Any operation that is idempotent does not require a timestamp.

For example, set membership.

A link adjacency list is a good example.

If you have a list of source->targets, adding a new member to 'targets'
shouldn't require another timestamp because multiple additions end up with
the same result (it is idempotent.)

This can be modeled by just adding another column.

The results of ETL jobs that are being bulk loaded back into Cassandra don't
require timestamps.  You could create a long running ZK lock to represent
each load to prevent multiple writers per key.

In these scenarios, timestamps are just a waste of memory.  It's a
significant one as well. For our usage it will require 3-4x more memory to
deploy Cassandra… I'm not really jumping at the bit to pay an extra
$120-150k per month in hosting costs… though I'm sure my hosting provider
would love it :)

Kevin

-- 

Founder/CEO Spinn3r.com

Location: *San Francisco, CA*
Skype: *burtonator*

Skype-in: *(415) 871-0687*

Re: Not all data structures need timestamps (and don't require wasted memory).
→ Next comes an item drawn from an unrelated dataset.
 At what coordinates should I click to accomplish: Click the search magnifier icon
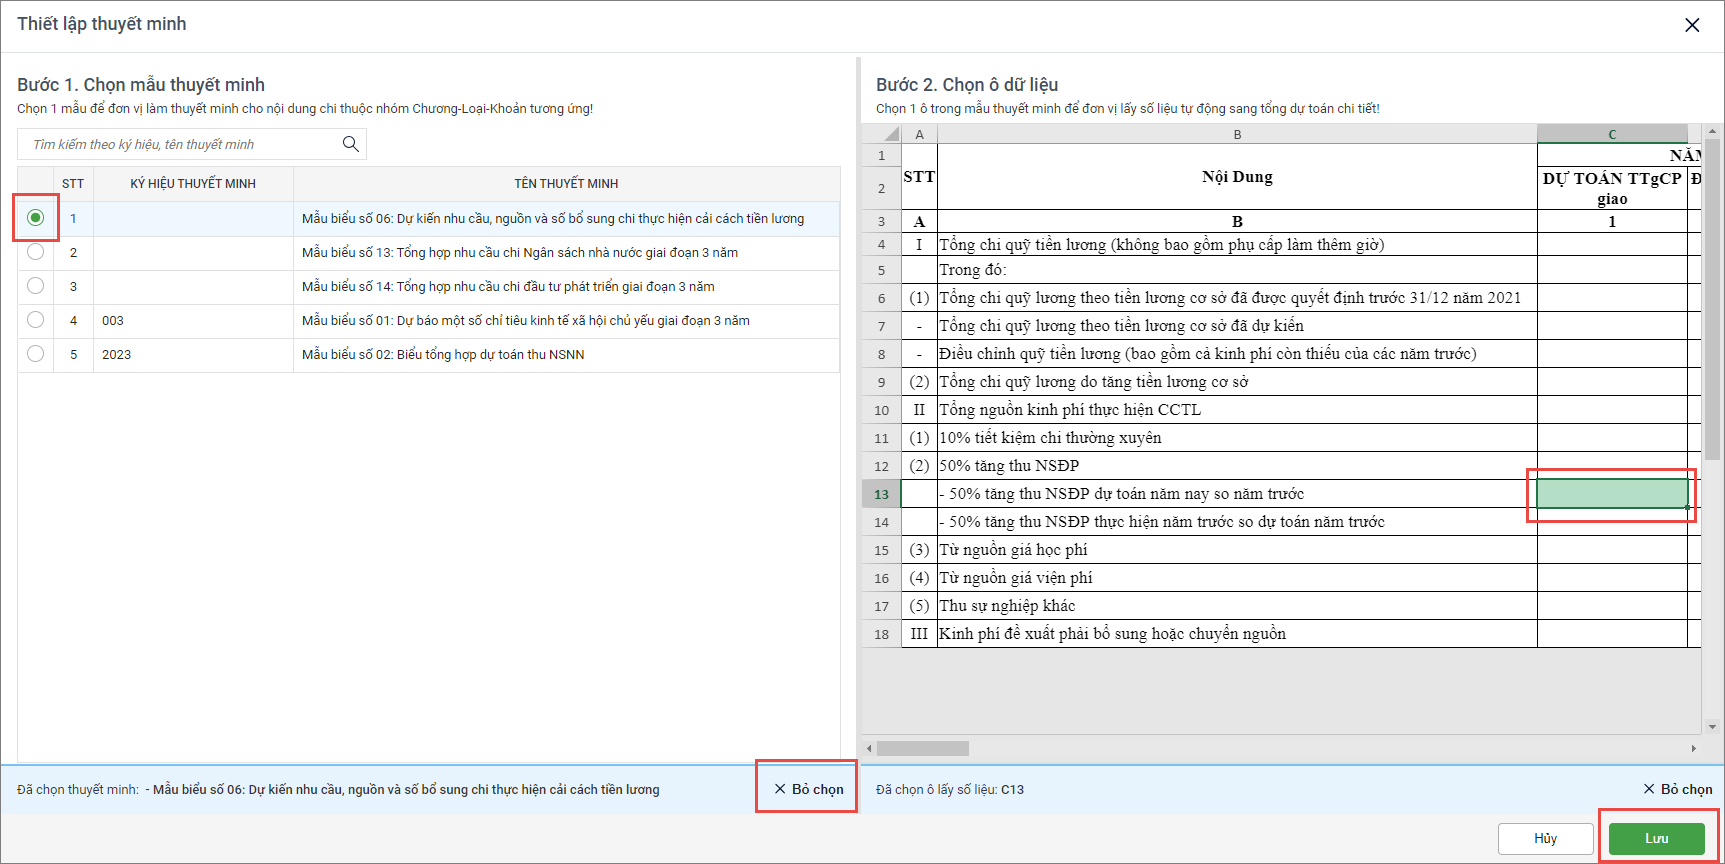pyautogui.click(x=350, y=144)
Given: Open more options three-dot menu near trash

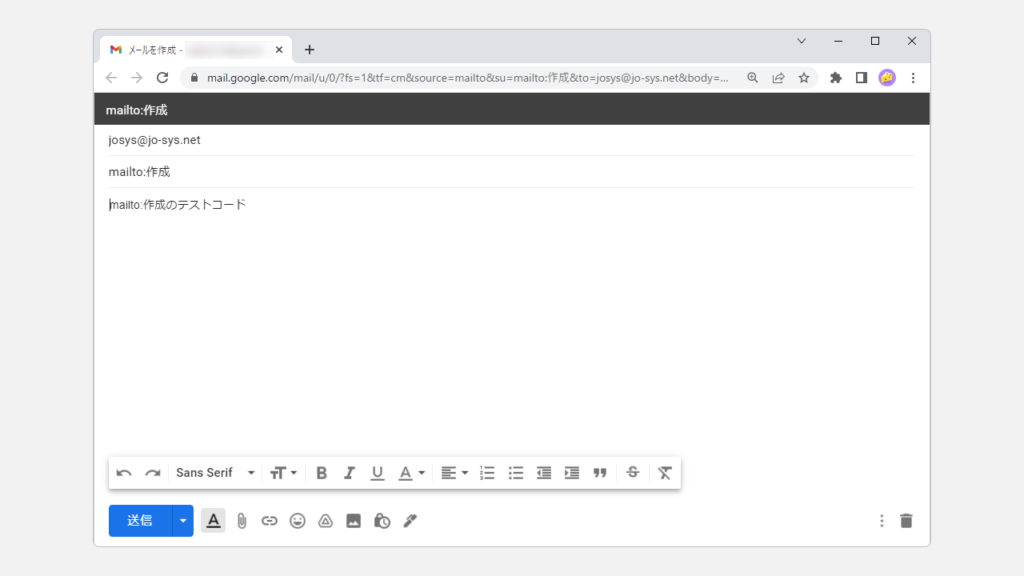Looking at the screenshot, I should [881, 521].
Posted by Colin <co...@gmail.com>.
Kevin,

You will find that many of us using cassanda are already doing what you suggest (custom serializer/deserializer).

We call it JSON.

--
Colin

*Sent from Star Trek like flat panel device, which although larger than my Star Trek like communicator device, may have typo's and exhibit improper grammar due to haste and less than perfect use of the virtual keyboard*
 

On Sep 4, 2011, at 12:11 AM, Kevin Burton <bu...@spinn3r.com> wrote:

> 
> 
> On Sat, Sep 3, 2011 at 8:53 PM, Jonathan Ellis <jb...@gmail.com> wrote:
> I strongly suspect that you're optimizing prematurely.  What evidence
> do you have that timestamps are producing unacceptable overhead for
> your workload?  
> 
> It's possible … this is back of the envelope at the moment as right now it's a nonstarter.  
>  
> You do realize that the sparse data model means that
> we spend a lot more than 8 bytes storing column names in-line with
> each column too, right?
> 
> Yeah… this can be mitigated if the column names are your data.
>  
> 
> If disk space is really the limiting factor for your workload, I would
> recommend testing the compression code in trunk.  That will get you a
> lot farther than adding extra options for a very niche scenario.
> 
> 
> Another thing I've been considering is building a serializer/deserializer in front of Cassandra and running my own protocol to talk to it which builds its own encoding per row to avoid using excessive columns.
> 
> Kevin 
> 
> -- 
> Founder/CEO Spinn3r.com
> 
> Location: San Francisco, CA
> Skype: burtonator
> Skype-in: (415) 871-0687
> 

Re: Not all data structures need timestamps (and don't require wasted memory).

Posted by Kevin Burton <bu...@spinn3r.com>.
On Sat, Sep 3, 2011 at 8:53 PM, Jonathan Ellis <jb...@gmail.com> wrote:

> I strongly suspect that you're optimizing prematurely.  What evidence
> do you have that timestamps are producing unacceptable overhead for
> your workload?


It's possible … this is back of the envelope at the moment as right now it's
a nonstarter.


> You do realize that the sparse data model means that
> we spend a lot more than 8 bytes storing column names in-line with
> each column too, right?
>

Yeah… this can be mitigated if the column names are your data.


>
> If disk space is really the limiting factor for your workload, I would
> recommend testing the compression code in trunk.  That will get you a
> lot farther than adding extra options for a very niche scenario.
>
>
Another thing I've been considering is building a serializer/deserializer in
front of Cassandra and running my own protocol to talk to it which builds
its own encoding per row to avoid using excessive columns.

Kevin

-- 

Founder/CEO Spinn3r.com

Location: *San Francisco, CA*
Skype: *burtonator*

Skype-in: *(415) 871-0687*

Re: Not all data structures need timestamps (and don't require wasted memory).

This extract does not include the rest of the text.